Rougemont (/fr/) is a municipality in the Canadian province of Quebec, located within the Rouville Regional County Municipality in the Montérégie region about 18 kilometers southwest of Saint-Hyacinthe. The population as of the Canada 2021 Census was 2,696.

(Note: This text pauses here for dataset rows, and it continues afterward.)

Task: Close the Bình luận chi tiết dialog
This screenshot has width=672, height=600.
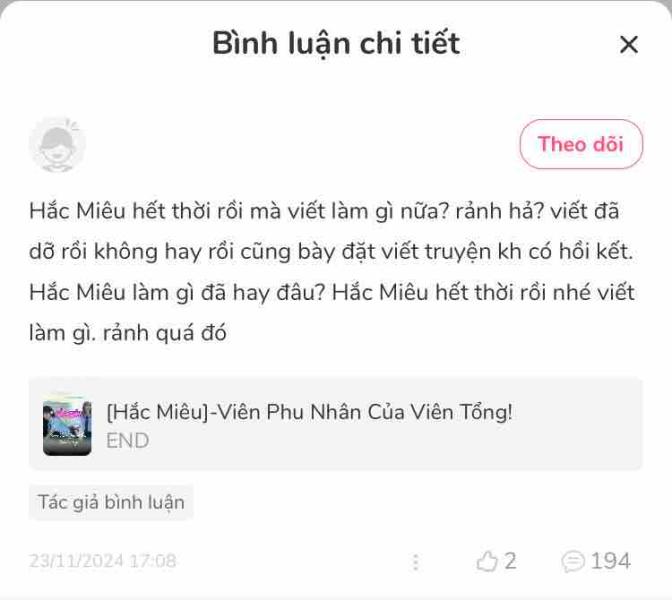Action: 629,45

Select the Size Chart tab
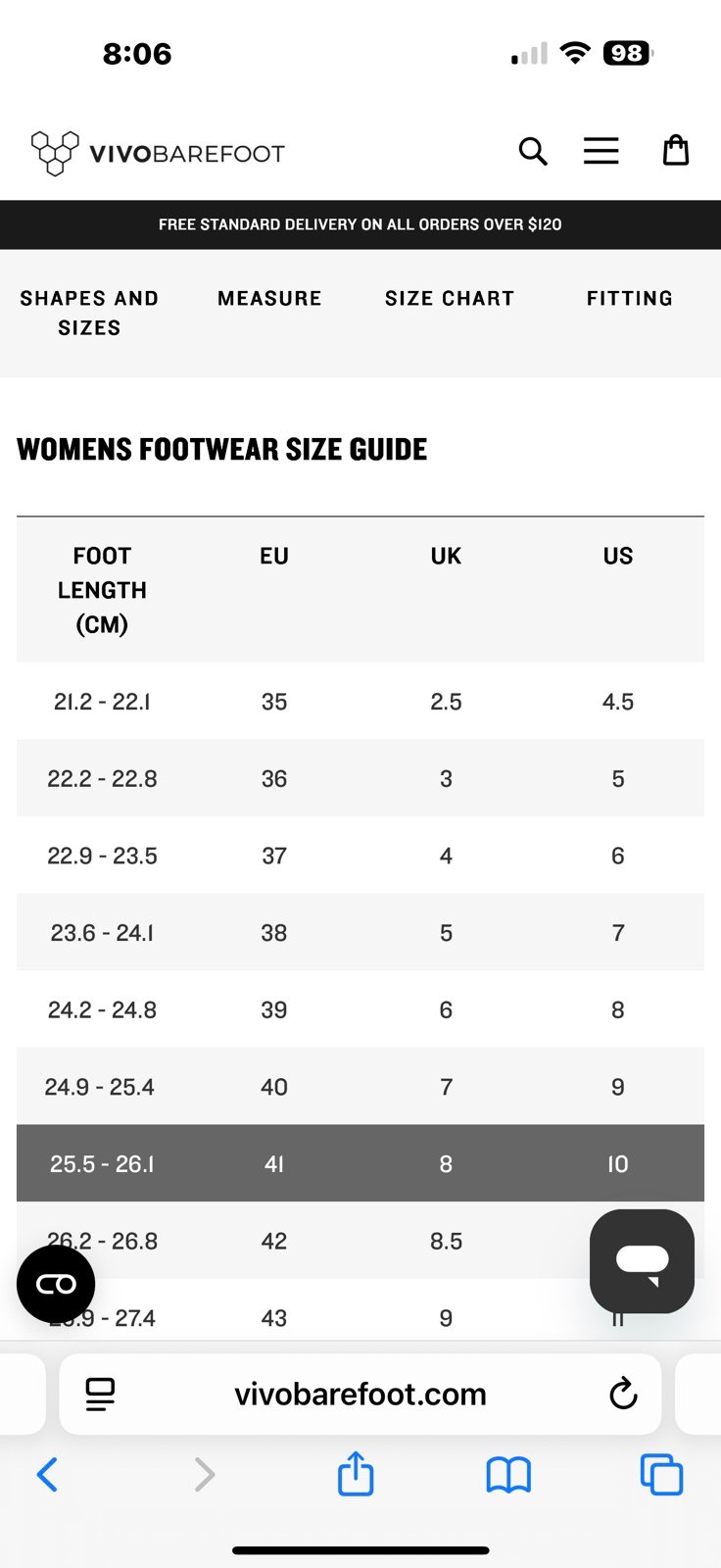click(450, 299)

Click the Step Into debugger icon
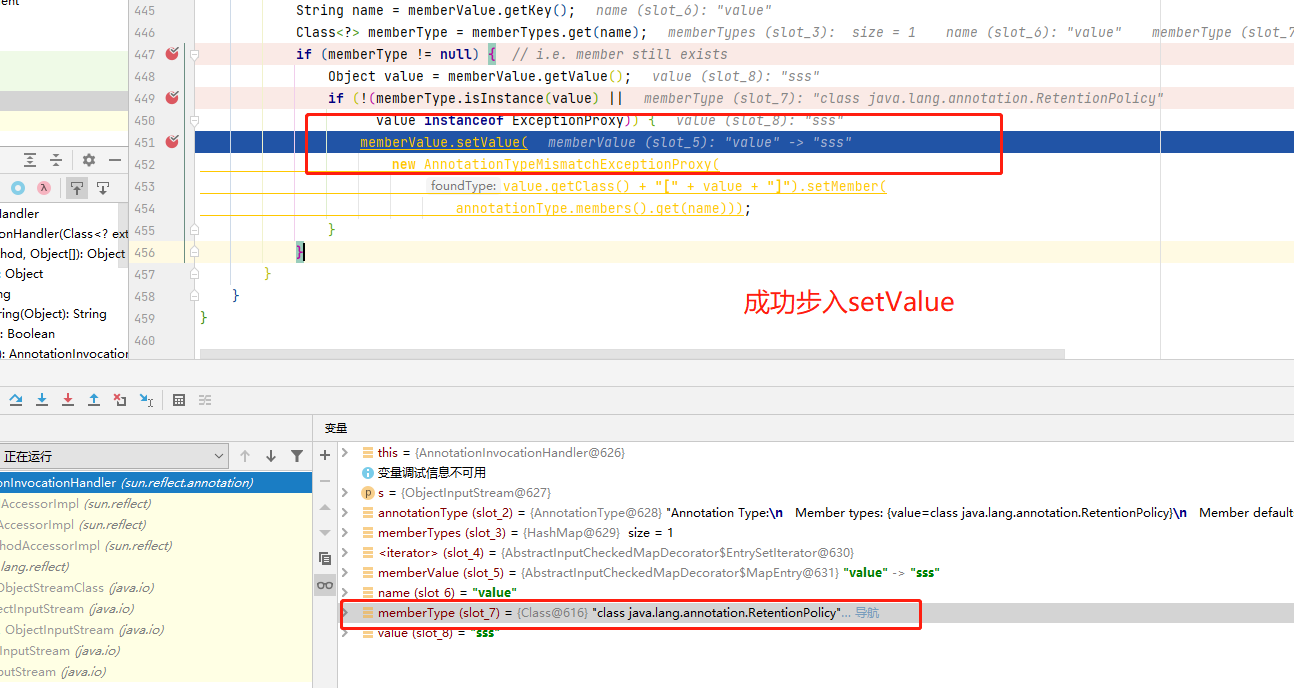[x=42, y=400]
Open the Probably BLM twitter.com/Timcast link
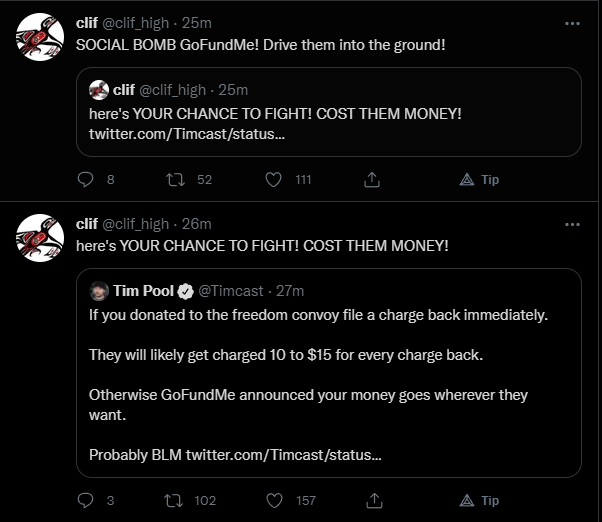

While it is known for its apple orchards and sugar shacks, Rougemont is also the location of Mont Rougemont and Rougemont Airport.

==History==
Rougemont was created in 2000 from the merger of the village of Rougemont and the parish of Saint-Michel-de-Rougemont.

==Demographics==

===Population===
Population trend:

| Census | Population | Change (%) |
|---|---|---|
| 2021 | 2,696 | −2.1% |
| 2016 | 2,755 | +1.2% |
| 2011 | 2,723 | +3.9% |
| 2006 | 2,622 | +1.5% |
| 2001 | 2,583 | N/A |

===Language===
Mother tongue language (2021)

| Language | Population | Pct (%) |
|---|---|---|
| French only | 2,505 | 92.8% |
| English only | 80 | 3.0% |
| Both English and French | 25 | 0.9% |
| Other languages | 75 | 2.8% |

==Education==

The South Shore Protestant Regional School Board previously served the municipality.